▸ Exercise objective: Look through the records below for the line holding "The height and". Write it out exactly, with each following line through the line holding "Refresh Parameters-Type Categories list".

▸ Record set:

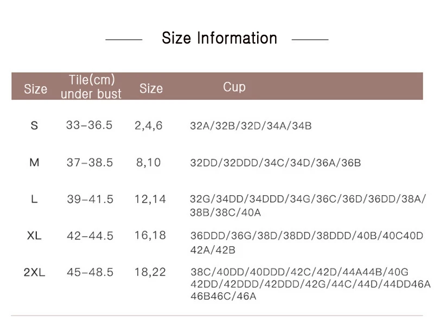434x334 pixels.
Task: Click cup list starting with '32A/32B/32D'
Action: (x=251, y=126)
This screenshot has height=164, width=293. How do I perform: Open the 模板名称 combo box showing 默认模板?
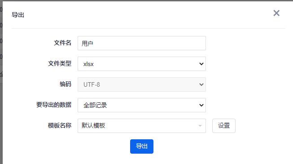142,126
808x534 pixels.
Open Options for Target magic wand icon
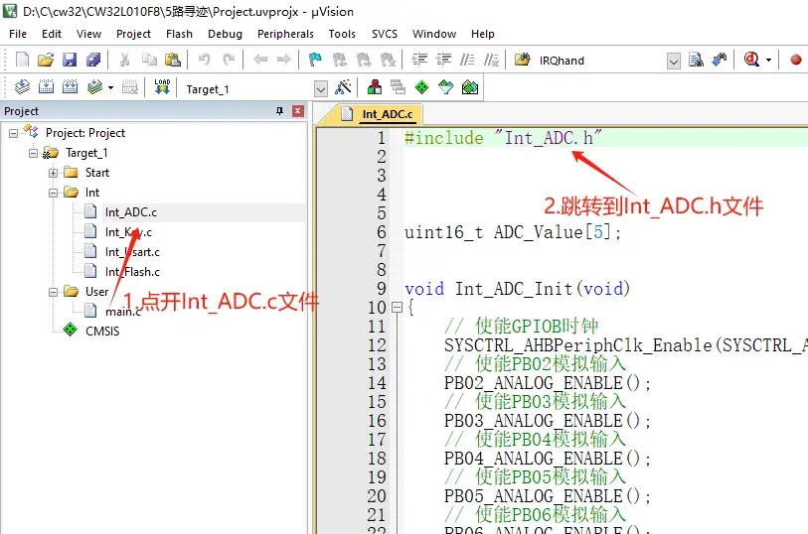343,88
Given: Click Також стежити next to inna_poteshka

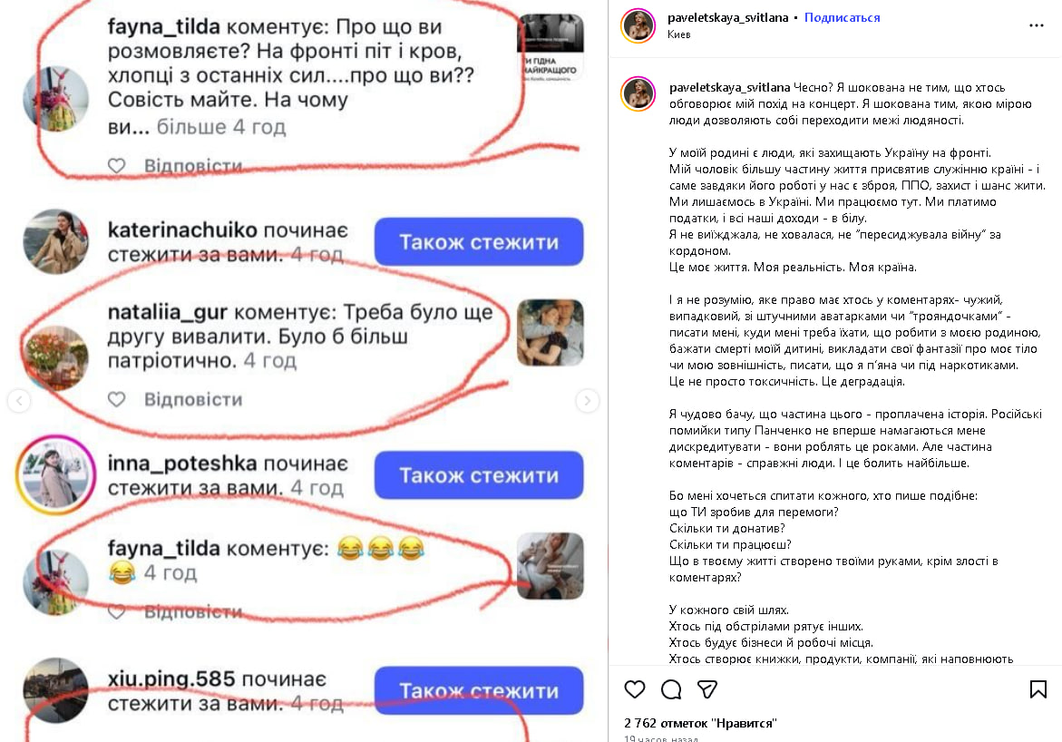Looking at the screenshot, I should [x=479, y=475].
---
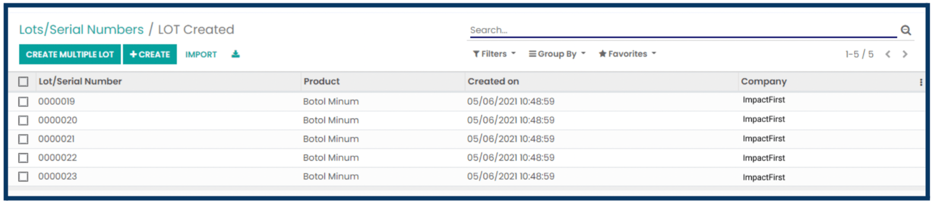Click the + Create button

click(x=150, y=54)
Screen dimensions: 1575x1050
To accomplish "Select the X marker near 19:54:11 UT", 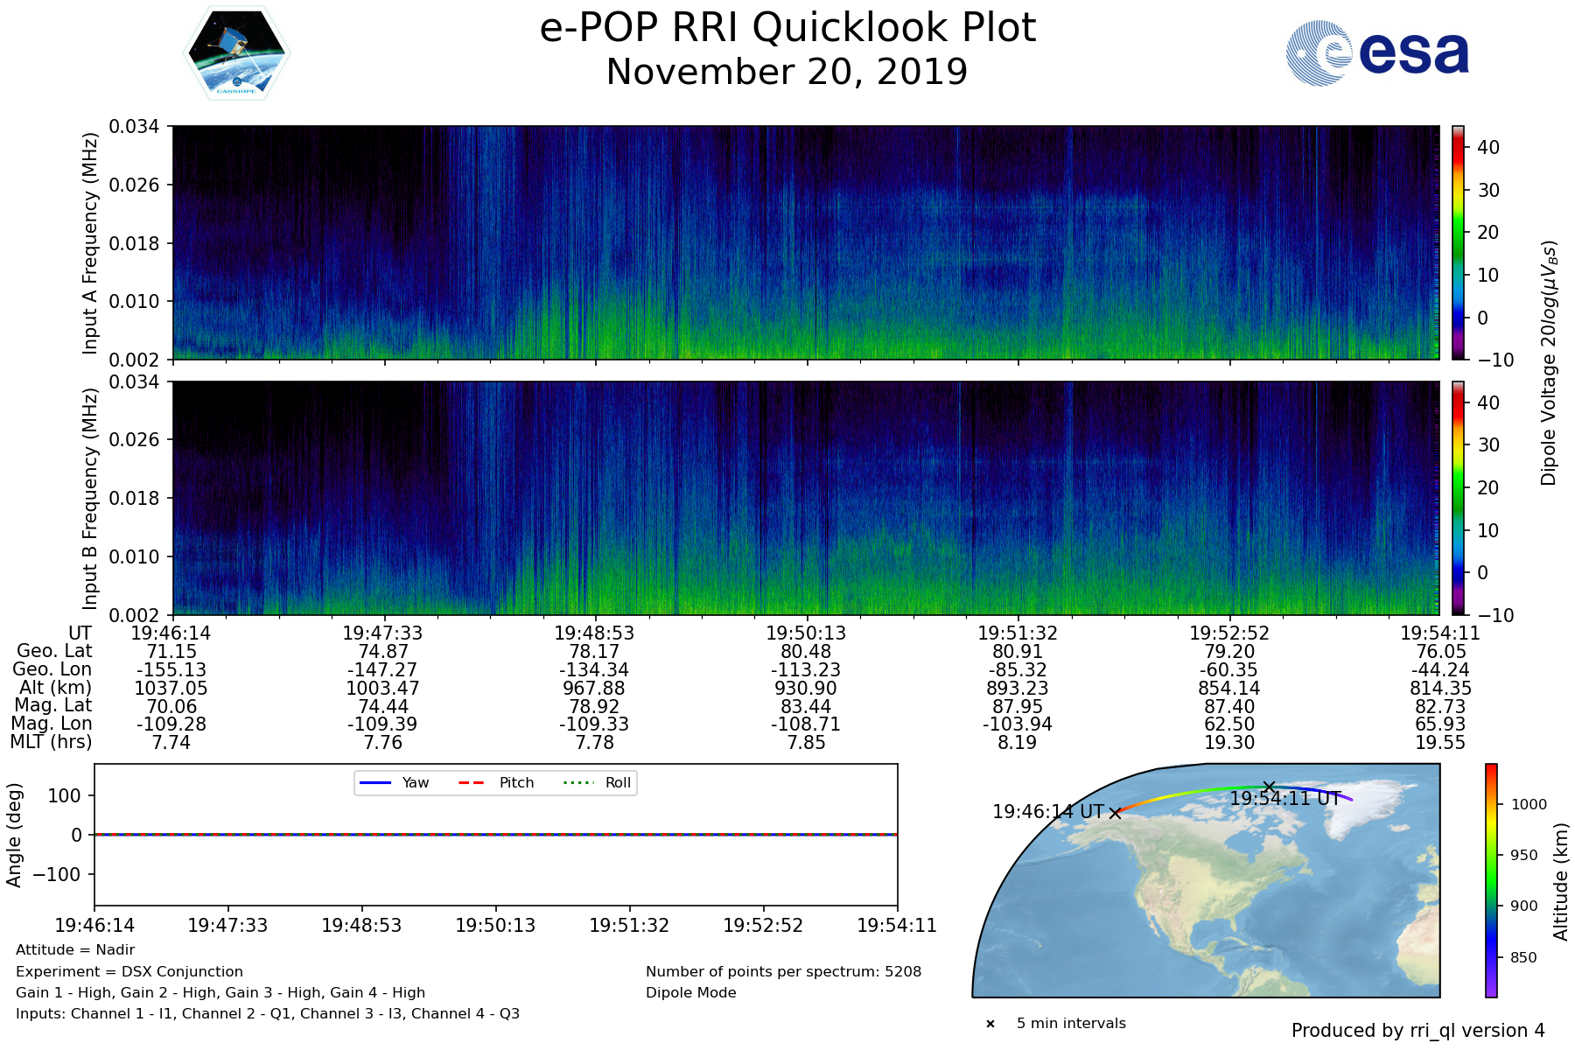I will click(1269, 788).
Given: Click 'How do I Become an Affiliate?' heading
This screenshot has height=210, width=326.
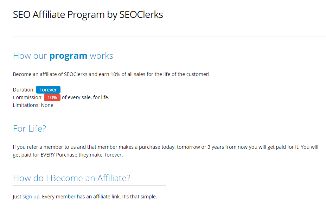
* * *
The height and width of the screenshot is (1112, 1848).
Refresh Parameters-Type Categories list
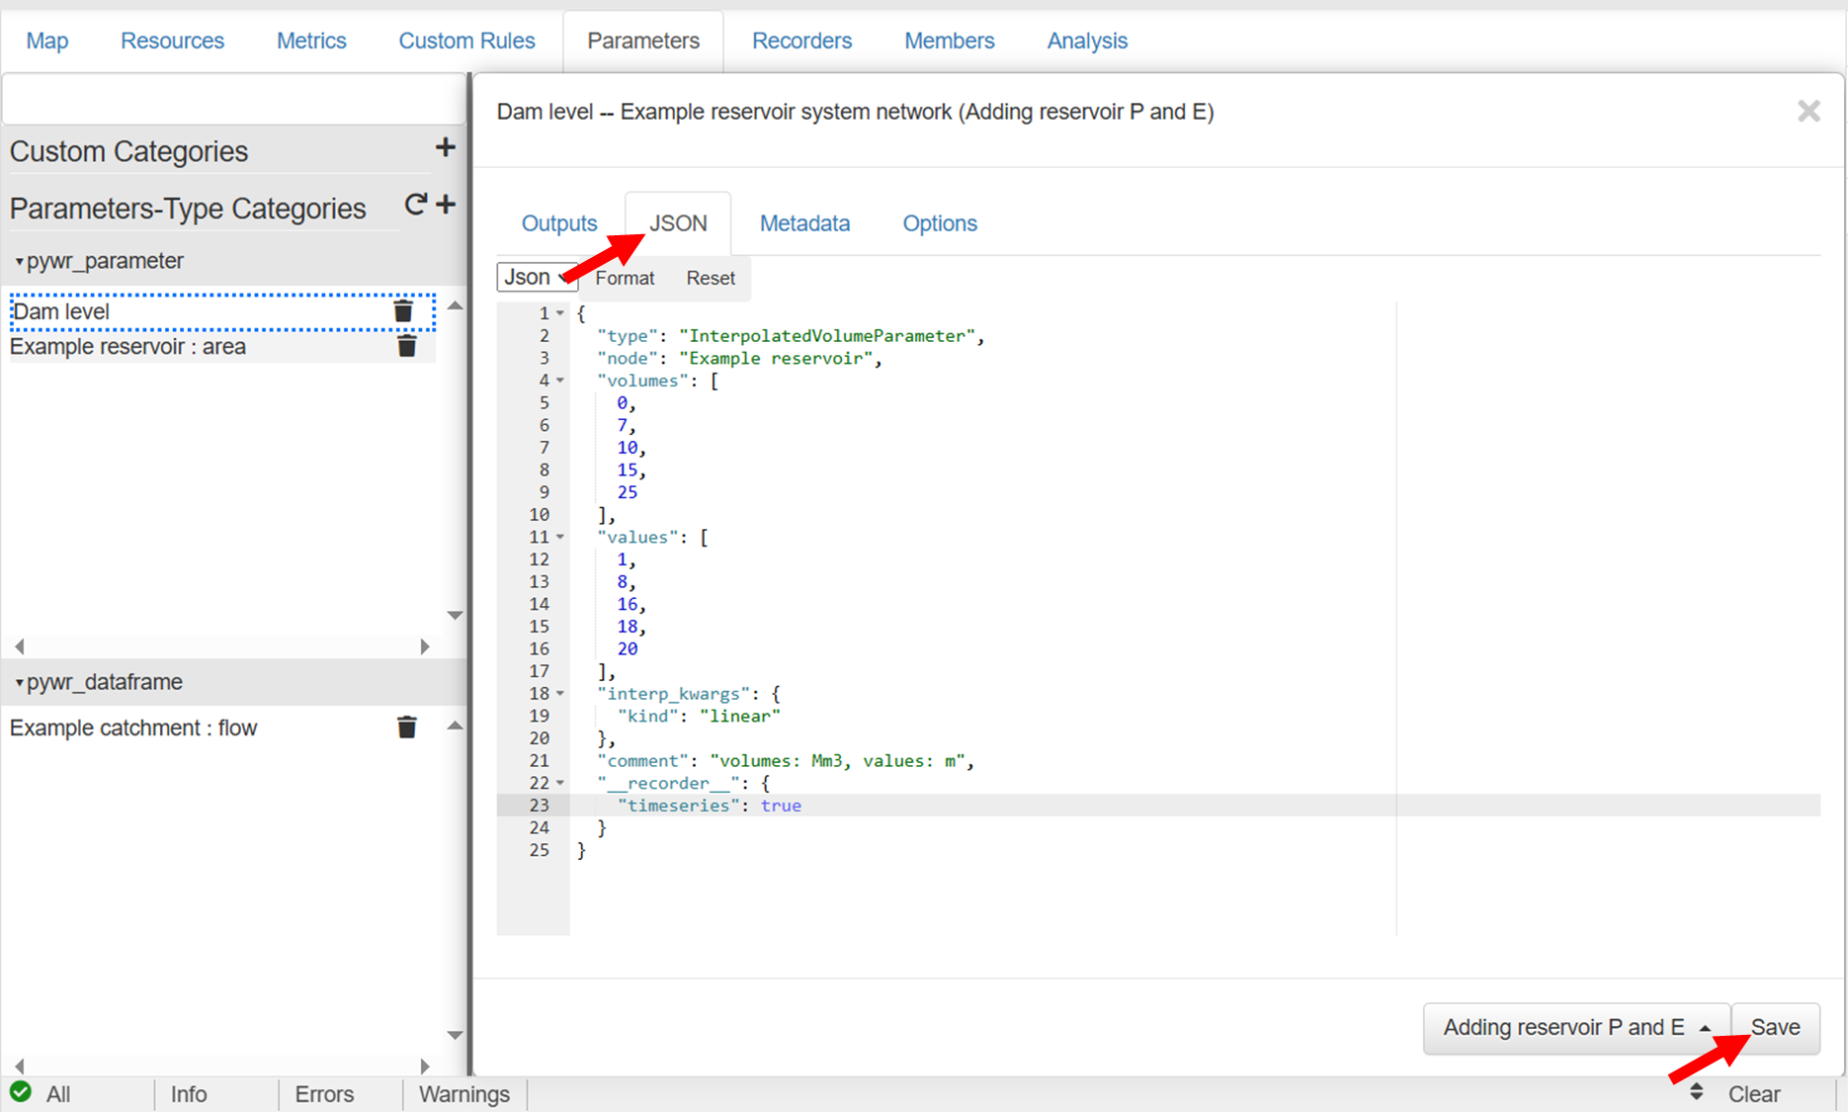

▸ Output:
The height and width of the screenshot is (1112, 1848).
Refresh Parameters-Type Categories list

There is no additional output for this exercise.